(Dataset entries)

────────────────

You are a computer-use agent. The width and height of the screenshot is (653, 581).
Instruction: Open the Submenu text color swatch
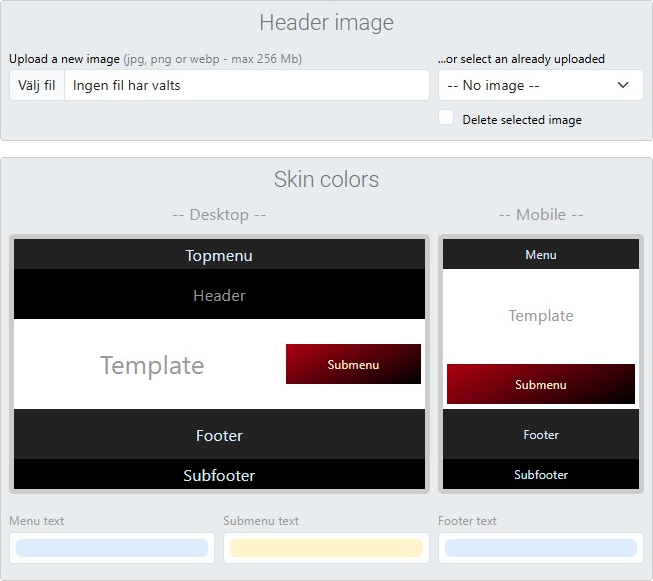(x=326, y=548)

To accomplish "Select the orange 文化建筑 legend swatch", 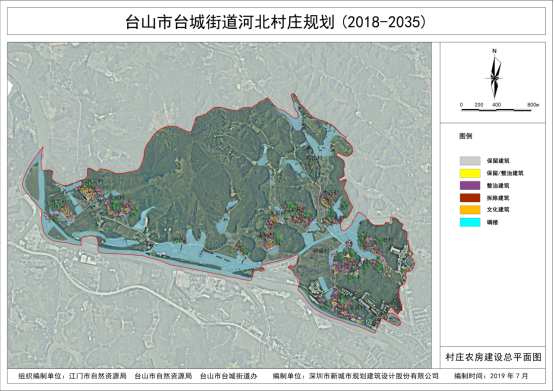I will click(x=470, y=210).
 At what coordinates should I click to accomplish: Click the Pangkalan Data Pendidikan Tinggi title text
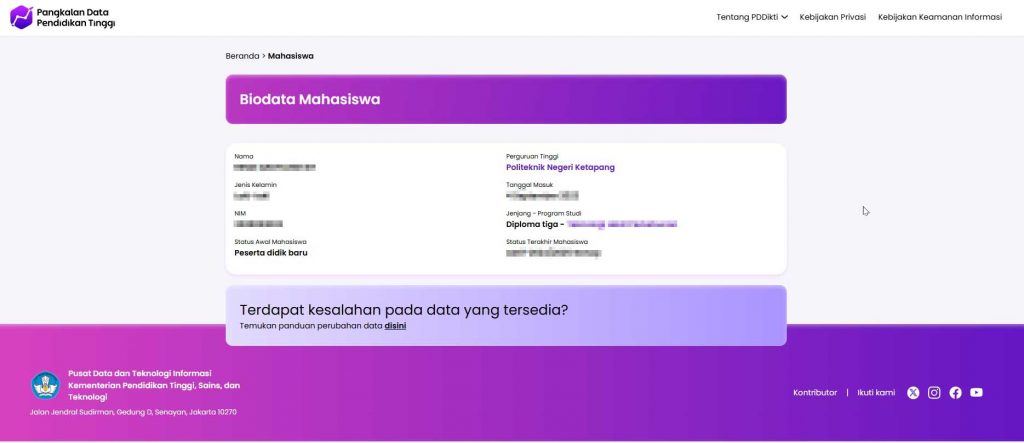tap(75, 17)
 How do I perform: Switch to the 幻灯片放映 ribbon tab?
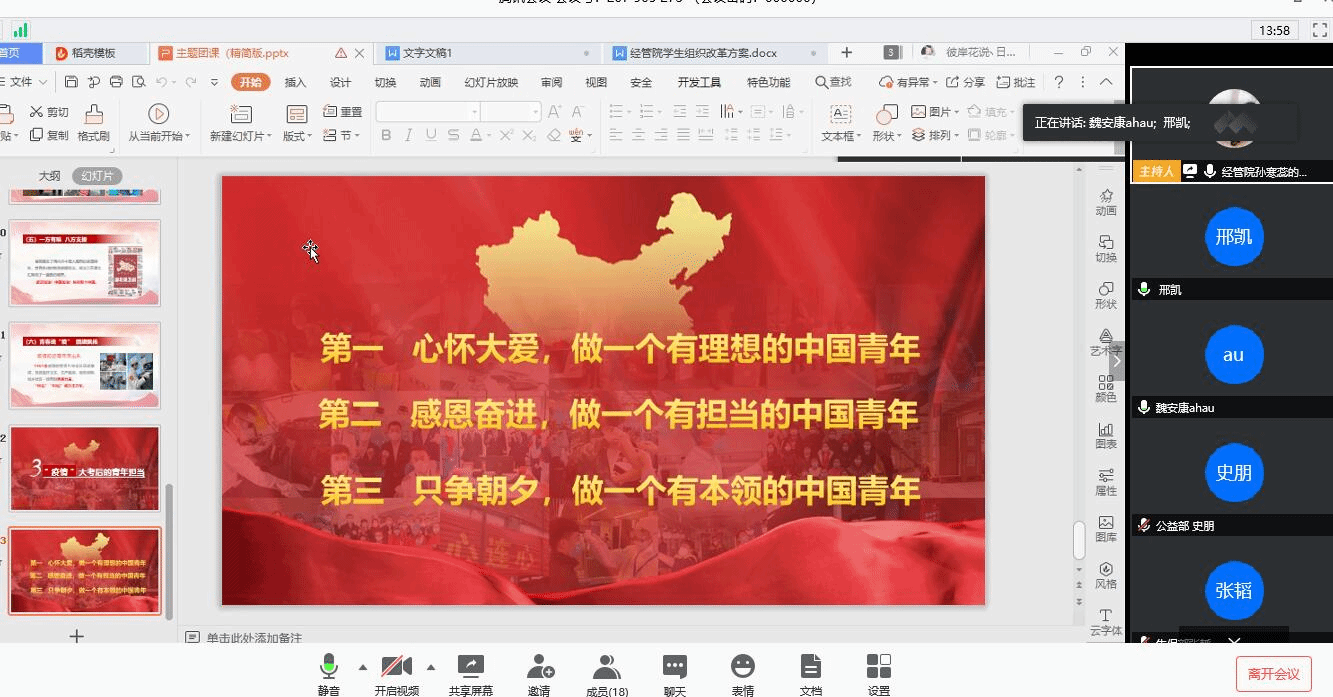click(x=491, y=82)
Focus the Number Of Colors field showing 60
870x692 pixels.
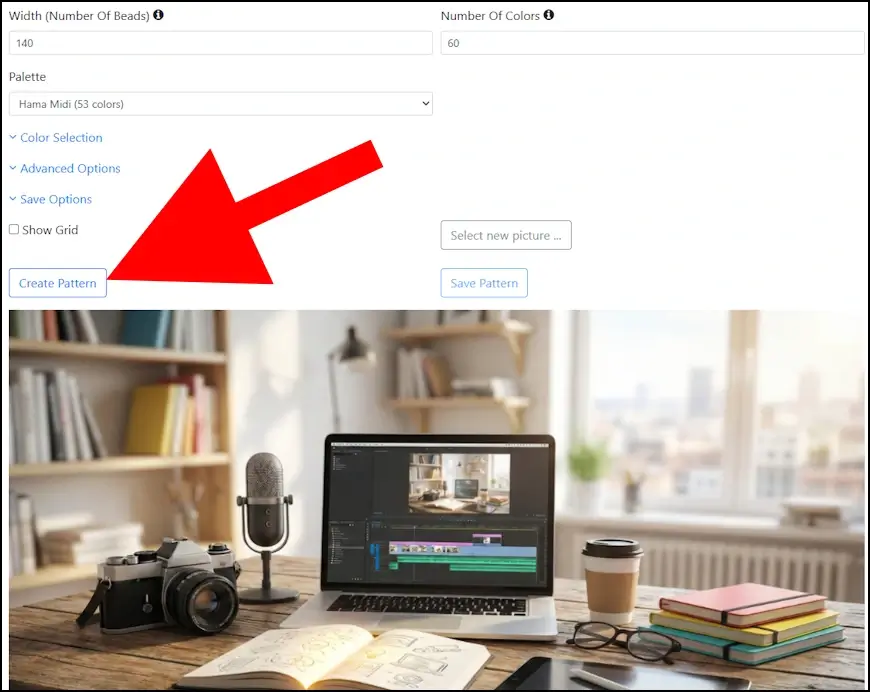(651, 43)
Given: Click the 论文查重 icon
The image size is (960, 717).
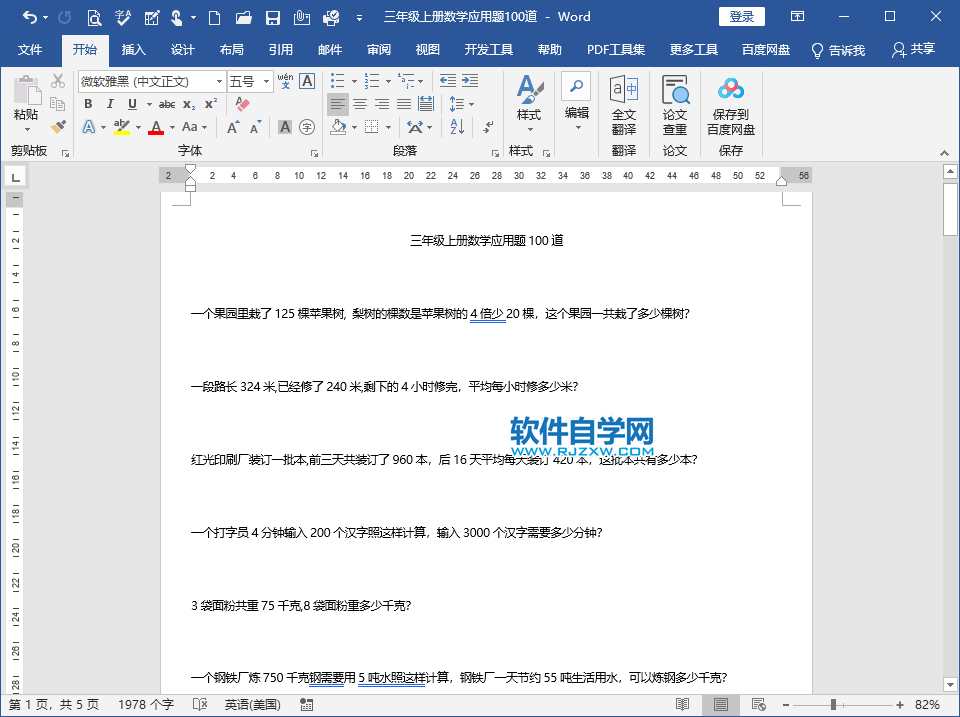Looking at the screenshot, I should click(x=675, y=104).
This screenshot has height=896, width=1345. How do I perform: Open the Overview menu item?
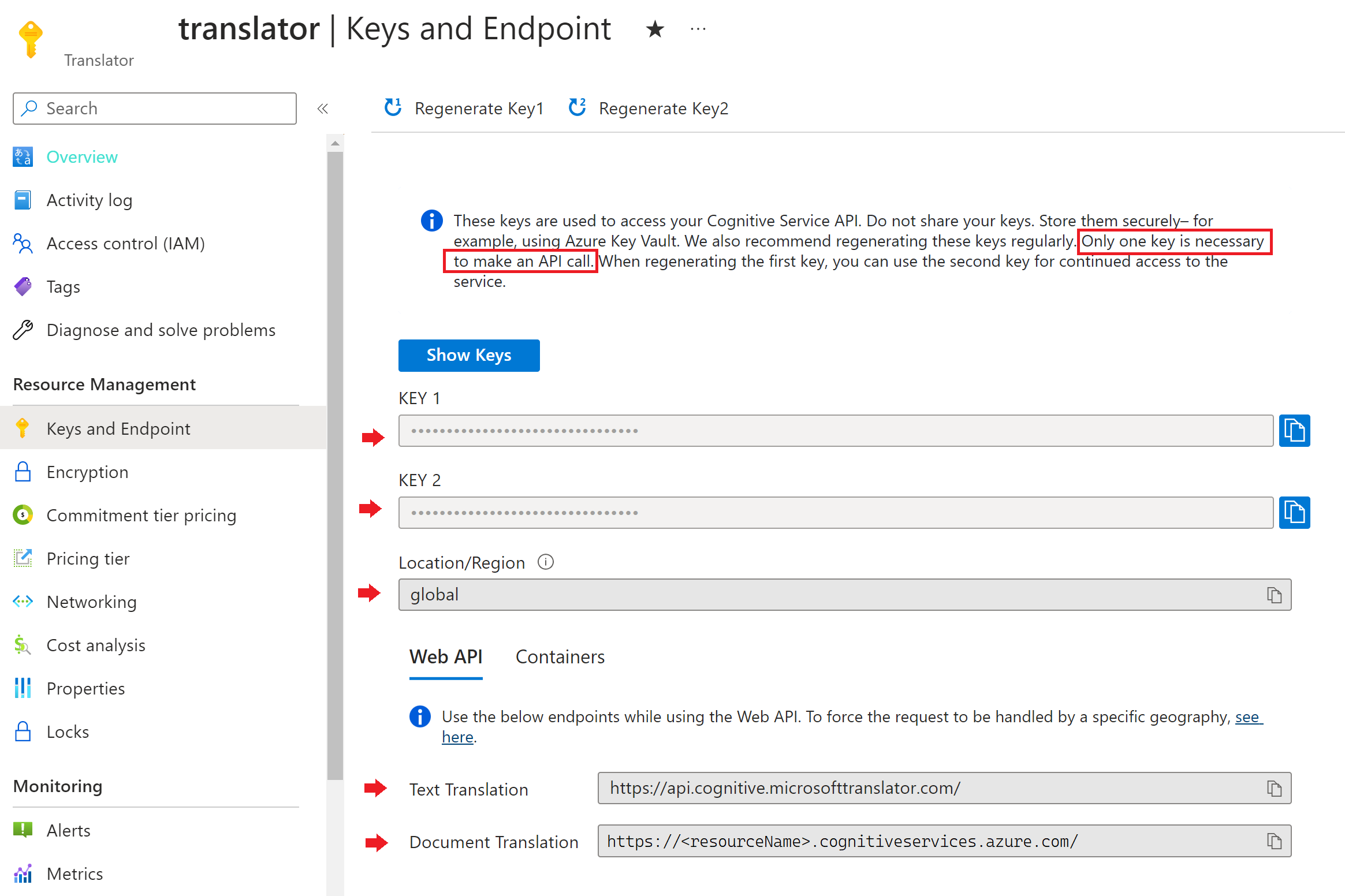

────────────────

_What the task asks_
Exactly how many lines in the data above contain the word "height"? Respond with the number and nothing more.

_Solution to this problem_
2